> Problem description
Set down word for word the lines that begin the entries and run through the line containing "Task: Share kate's reply using upload icon". Give nothing further.

Stored data entries:
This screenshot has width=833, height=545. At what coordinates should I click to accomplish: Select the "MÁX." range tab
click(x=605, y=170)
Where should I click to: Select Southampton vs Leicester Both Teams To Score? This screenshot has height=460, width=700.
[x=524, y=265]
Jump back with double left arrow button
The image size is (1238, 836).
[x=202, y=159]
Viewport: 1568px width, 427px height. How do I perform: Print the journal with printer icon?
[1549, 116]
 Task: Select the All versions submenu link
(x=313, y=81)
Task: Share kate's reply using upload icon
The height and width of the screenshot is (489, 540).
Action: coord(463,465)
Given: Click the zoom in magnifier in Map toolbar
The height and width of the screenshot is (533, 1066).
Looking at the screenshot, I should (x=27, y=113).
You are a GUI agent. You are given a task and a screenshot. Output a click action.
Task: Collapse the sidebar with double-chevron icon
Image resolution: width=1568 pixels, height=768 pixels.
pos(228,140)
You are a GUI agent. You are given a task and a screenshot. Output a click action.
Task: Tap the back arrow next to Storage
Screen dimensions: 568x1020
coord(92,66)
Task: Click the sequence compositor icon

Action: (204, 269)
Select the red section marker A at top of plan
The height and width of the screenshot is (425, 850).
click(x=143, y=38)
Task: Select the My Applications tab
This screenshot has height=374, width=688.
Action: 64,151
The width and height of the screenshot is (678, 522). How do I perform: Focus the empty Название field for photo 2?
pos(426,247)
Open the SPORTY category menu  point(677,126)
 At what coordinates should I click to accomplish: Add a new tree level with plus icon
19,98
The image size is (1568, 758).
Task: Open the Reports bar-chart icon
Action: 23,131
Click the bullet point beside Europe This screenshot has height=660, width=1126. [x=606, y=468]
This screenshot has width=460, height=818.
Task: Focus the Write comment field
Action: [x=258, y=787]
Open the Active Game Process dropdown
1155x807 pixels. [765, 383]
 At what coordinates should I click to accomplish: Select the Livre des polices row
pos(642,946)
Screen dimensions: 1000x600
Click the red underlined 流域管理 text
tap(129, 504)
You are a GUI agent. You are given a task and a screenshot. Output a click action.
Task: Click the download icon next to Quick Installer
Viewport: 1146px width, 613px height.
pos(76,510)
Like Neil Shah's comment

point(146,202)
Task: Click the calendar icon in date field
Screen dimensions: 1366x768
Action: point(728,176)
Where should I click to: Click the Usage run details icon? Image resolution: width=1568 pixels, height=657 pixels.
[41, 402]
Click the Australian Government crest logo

> Response to the exercise
This screenshot has width=833, height=545. At what coordinates should I click to accomplish: Select the "MÁX." range tab
click(x=605, y=170)
Where should I click to: Select Southampton vs Leicester Both Teams To Score? This screenshot has height=460, width=700.
[x=524, y=265]
Jump back with double left arrow button
The image size is (1238, 836).
[x=202, y=159]
Viewport: 1568px width, 427px height. How do I perform: Print the journal with printer icon?
[1549, 116]
 Task: Select the All versions submenu link
(x=313, y=81)
Task: Share kate's reply using upload icon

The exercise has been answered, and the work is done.